In implementing a GPO for Active Directory, a colleague has mentioned that they have implemented one which disallows 'similar' new password to be chosen – i.e. 'password1' cannot be changed to 'password2'.
Seeing as AD stores all passwords as hashes, and a hash of the two options above would be markedly different and certainly not related – how can this be possible?
Best Answer
The things that can be implemented with the standard password policies are described here.
One of the possible options is to prevent reusing passwords. The administrator can set how many old passwords are saved.

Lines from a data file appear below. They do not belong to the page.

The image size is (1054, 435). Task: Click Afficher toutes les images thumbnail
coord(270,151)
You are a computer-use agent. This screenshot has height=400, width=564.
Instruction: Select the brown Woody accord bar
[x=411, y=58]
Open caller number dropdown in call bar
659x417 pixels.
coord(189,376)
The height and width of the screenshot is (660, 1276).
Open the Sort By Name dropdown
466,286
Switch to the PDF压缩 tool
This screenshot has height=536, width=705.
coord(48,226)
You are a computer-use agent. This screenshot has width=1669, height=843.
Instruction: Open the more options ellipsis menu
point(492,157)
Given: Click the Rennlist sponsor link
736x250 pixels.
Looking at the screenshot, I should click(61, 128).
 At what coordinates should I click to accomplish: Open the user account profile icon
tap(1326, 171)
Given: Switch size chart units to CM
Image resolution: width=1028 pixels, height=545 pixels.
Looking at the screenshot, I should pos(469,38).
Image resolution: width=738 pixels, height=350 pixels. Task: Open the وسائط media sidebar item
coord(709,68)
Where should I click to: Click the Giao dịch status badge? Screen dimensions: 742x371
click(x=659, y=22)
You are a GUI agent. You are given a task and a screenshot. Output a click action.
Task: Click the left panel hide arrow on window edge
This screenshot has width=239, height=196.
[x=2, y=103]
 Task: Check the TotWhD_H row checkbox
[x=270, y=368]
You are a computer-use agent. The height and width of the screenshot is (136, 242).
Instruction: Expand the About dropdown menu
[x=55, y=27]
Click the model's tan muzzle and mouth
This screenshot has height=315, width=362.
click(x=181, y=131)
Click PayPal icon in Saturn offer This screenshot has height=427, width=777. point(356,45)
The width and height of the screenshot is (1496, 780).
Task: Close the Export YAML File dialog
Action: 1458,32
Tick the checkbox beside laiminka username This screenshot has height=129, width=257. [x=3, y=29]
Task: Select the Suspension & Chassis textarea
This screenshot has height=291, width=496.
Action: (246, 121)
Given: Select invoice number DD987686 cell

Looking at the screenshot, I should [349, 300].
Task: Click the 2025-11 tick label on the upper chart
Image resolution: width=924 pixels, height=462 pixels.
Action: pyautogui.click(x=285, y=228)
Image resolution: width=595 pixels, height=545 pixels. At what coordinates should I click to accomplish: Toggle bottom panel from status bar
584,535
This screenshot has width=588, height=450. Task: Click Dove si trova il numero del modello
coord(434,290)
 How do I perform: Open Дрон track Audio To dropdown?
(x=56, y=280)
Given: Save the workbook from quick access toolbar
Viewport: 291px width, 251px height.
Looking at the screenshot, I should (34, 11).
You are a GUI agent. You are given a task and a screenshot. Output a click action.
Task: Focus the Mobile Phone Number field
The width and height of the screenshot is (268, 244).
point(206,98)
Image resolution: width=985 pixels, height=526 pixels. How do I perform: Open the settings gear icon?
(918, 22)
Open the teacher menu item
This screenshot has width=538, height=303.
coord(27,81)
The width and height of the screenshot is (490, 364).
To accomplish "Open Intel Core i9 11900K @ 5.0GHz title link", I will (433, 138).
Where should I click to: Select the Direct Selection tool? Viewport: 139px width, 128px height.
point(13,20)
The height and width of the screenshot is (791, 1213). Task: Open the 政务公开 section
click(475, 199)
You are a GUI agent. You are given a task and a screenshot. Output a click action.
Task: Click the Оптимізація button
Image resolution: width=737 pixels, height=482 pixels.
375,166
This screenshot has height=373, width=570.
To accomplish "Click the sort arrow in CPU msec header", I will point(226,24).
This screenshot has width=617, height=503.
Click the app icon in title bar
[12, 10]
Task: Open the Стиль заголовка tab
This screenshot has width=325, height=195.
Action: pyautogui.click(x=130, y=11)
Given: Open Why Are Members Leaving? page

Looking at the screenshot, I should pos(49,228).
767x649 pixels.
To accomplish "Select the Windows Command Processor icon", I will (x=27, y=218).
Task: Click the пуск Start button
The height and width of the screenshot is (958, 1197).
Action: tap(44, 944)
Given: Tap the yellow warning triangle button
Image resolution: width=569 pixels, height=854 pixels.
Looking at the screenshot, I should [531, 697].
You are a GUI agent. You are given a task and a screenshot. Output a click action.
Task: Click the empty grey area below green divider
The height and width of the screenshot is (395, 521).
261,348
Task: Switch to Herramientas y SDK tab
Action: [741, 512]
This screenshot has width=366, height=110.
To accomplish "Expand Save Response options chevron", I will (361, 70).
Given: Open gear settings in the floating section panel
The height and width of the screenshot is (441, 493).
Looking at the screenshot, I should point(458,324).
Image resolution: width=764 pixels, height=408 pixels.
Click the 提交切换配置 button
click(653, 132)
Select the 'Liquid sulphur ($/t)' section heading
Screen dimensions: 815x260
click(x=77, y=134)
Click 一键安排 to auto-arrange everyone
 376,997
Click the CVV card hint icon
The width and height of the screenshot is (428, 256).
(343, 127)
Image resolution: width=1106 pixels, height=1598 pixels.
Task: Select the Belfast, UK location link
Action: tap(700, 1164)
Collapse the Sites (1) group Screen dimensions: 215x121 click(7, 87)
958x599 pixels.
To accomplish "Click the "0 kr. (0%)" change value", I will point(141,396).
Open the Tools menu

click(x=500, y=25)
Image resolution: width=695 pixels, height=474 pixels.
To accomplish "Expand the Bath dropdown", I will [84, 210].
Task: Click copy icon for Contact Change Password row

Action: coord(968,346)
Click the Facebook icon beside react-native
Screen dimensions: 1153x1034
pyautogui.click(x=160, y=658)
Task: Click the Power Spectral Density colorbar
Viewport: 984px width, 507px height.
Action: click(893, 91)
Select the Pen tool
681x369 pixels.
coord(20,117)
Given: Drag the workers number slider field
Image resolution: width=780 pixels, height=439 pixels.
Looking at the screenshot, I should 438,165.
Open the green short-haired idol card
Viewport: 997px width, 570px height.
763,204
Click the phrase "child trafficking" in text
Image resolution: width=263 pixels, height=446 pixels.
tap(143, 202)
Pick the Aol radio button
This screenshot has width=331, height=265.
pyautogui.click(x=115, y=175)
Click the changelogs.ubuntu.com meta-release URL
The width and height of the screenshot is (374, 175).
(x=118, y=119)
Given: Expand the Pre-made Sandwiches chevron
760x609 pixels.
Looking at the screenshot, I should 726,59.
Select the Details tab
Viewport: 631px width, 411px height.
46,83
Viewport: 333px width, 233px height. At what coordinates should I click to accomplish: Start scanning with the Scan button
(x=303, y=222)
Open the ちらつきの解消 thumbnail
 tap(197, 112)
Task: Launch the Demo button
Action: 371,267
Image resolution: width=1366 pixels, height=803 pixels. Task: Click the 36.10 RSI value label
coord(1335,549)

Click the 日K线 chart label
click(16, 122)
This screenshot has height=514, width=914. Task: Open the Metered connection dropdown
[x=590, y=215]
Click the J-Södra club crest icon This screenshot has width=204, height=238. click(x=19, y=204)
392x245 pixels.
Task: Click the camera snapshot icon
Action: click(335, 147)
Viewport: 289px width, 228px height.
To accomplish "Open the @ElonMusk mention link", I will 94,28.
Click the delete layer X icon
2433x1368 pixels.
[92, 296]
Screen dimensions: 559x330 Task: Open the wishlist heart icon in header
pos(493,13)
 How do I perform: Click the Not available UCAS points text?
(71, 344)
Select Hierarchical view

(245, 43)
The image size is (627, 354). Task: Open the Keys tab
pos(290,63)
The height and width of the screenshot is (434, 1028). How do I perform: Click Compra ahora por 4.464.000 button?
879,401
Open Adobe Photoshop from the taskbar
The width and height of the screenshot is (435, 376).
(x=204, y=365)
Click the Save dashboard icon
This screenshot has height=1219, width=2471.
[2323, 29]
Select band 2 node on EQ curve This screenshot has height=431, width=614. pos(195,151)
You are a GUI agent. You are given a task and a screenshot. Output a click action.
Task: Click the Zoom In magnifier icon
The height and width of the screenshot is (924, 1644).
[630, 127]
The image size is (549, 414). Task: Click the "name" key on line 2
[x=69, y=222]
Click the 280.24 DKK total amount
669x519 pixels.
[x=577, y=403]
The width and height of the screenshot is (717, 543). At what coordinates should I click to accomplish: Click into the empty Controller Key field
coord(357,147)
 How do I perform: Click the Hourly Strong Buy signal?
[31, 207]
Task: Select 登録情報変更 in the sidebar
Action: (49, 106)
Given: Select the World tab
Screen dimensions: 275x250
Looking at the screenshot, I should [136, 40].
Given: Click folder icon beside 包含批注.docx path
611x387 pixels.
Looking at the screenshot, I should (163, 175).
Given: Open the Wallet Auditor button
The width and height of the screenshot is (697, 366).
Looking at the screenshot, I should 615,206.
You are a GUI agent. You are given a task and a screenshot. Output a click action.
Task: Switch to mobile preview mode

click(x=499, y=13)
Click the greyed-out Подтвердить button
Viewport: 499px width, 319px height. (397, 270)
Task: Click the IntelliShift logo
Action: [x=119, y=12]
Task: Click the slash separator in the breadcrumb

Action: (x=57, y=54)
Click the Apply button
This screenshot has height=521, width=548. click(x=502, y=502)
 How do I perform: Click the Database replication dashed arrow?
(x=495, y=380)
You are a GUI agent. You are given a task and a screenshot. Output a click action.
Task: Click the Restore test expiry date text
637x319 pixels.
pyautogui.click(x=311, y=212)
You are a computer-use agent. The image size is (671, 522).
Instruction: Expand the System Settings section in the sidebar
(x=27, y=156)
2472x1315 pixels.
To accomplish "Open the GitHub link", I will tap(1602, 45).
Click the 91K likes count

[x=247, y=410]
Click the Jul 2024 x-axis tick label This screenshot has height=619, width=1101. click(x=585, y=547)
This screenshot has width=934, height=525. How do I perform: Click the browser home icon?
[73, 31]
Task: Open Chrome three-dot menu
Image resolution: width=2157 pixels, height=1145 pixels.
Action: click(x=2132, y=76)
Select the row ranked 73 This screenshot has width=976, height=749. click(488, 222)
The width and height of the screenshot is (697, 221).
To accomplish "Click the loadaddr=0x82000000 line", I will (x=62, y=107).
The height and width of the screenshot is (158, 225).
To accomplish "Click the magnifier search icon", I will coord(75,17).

As far as I am aware this only prevents users from using identical passwords, it does not prevent them from using identical passwords.
Another possibility is that the password could be stored with reversible encryption. This is another standard option that can be set on a domain. Most security experts suggest that enabling this is a very bad idea.
You asked how a system could do this.
When the password changes are made a reversible version of the password is transmitted to the domain controller. There are hooks where an application can intercept the password change request and get an unencrypted version of the password. Here is one OSS project that provides a hook (http://passwdhk.sourceforge.net/).
Presumably, the mentioned grabs the passwords they are being changed and then stores them using a reversible encryption. When the password is being changed the application would probably decrypt all the passwords and use something like the levenshtein distance to see if the passwords where different enough.